COUNTRY RESEARCH – SOUTH KOREA
Seollal (설날) is one of the biggest holidays in Korea along with Chuseok (also known as the Korean Thanksgiving day). Seollal is the New Year’s Day in lunar calendar. The word “seol(설)” is originated from the word 'natseolda(낯설다)' which means unfamiliar, implying newness of a new coming year. It is unknown when Koreans began celebrating Seollal, but rituals of the festival are estimated to go back to the 6th century. On Seollal, Koreans demonstrate their respect to parents and elders in the family, as well as deceased ancestors through Sebae (세배), New Year’s Bow and Charye (차례), an ancestral ritual. Also, elders give money or present to a person who did Sebae in return of showing their respect. Koreans almost always wear Hanbok (한복), on this day and eat Tteokguk (떡국) and Yakwa (약과) in addition to playing a traditional game like Yutnori (윷놀이).
FAMOUS SOCCER PLAYER
Park began his football career in his native South Korea and played for the Myongji University team before moving to Japan to play for Kyoto Purple Sanga. After Park's national team manager Guus Hiddink moved back to the Netherlands to manage PSV Eindhoven, Park followed him to the Dutch side a year later. After PSV reached the semi-finals of the 2004/05 UEFA Champions League, Park's talents were recognised by Manchester United manager Alex Ferguson and he signed Park for a fee of around £4 million in July 2005. In his time at Manchester United, Park won the Premier League four times and also won the 2007/08 UEFA Champions League and the 2008 FIFA Club World Cup. He moved to Queens Park Rangers in July 2012 after suffering a reduction in his number of appearances for Manchester United the previous season.

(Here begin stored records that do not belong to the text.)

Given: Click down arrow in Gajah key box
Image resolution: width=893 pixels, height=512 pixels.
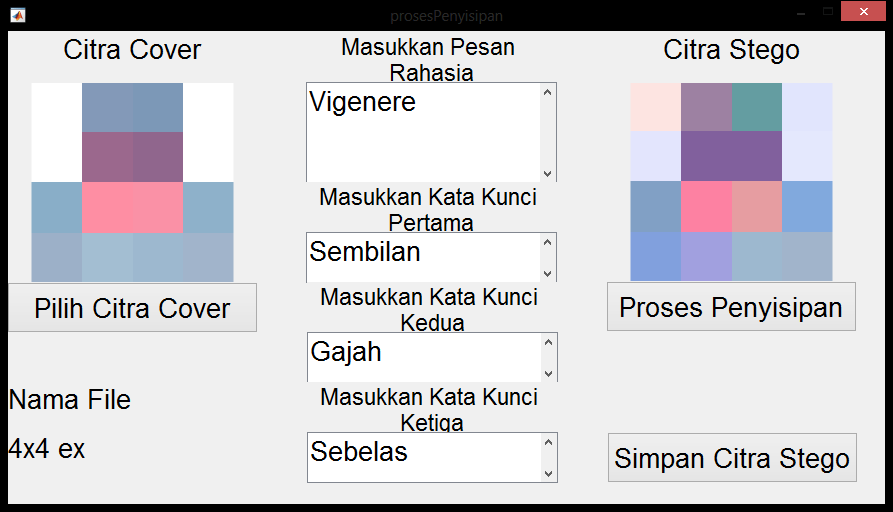Looking at the screenshot, I should tap(547, 373).
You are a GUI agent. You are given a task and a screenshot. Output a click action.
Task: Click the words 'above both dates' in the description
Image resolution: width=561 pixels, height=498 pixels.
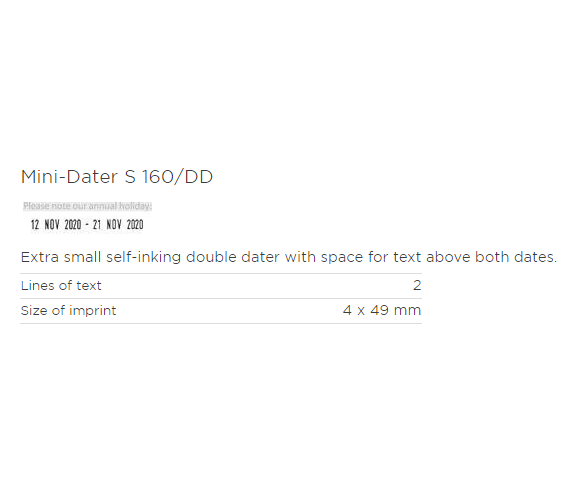pyautogui.click(x=491, y=257)
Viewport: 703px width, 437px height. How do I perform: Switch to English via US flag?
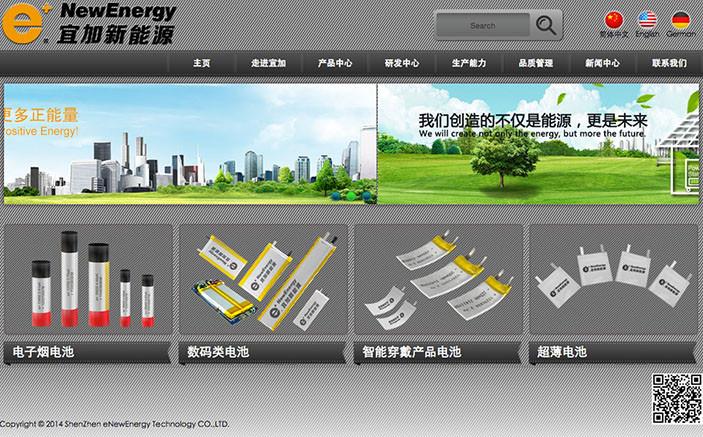point(647,20)
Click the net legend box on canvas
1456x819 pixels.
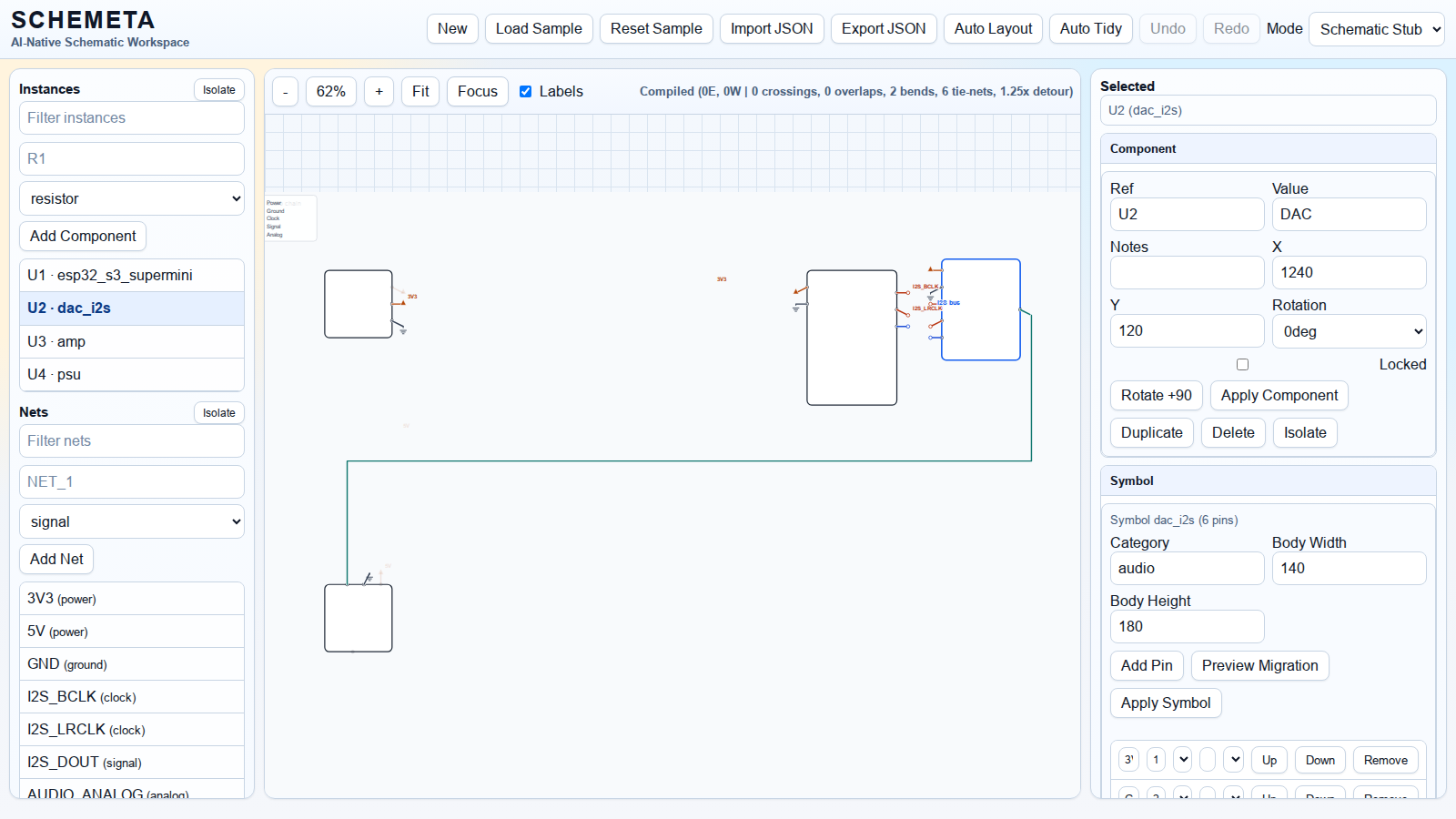pyautogui.click(x=290, y=218)
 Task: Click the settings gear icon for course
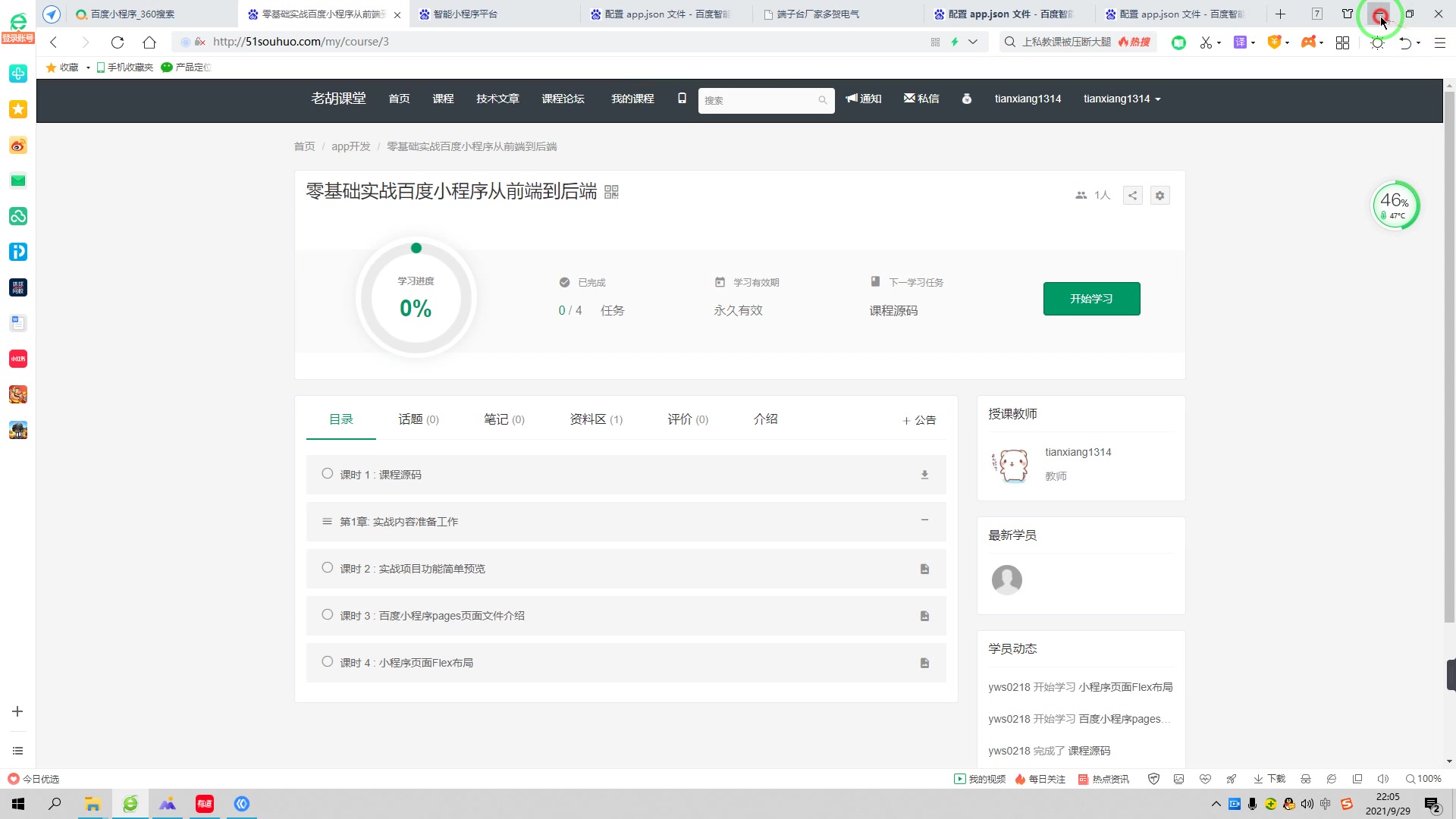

Hagwon (학원)is the Korean-language word for a for-profit private institute, academy or cram-school prevalent in South Korea. The term is also sometimes used to describe similar institutions operated by Korean Americans in the United States
Children of all ages often attend hagwons, even those in the pre-school age bracket. It is not uncommon for students to be enrolled in several hagwon of different subject areas at once in addition to their normal school attendance. Hagwons often specialize in subjects like mathematics, foreign languages, science, arts, or music. Many hagwons also have adults as students, particularly those dedicated to teaching the English language.
While some see hagwons as filling a need not being adequately met by the public school system, others see them as creating an unequal footing between the poor and rich in Korea.
In 2008 it was reported that there were over 70,000 hagwons in South Korea with 47 percent of them focused on high school enrollment.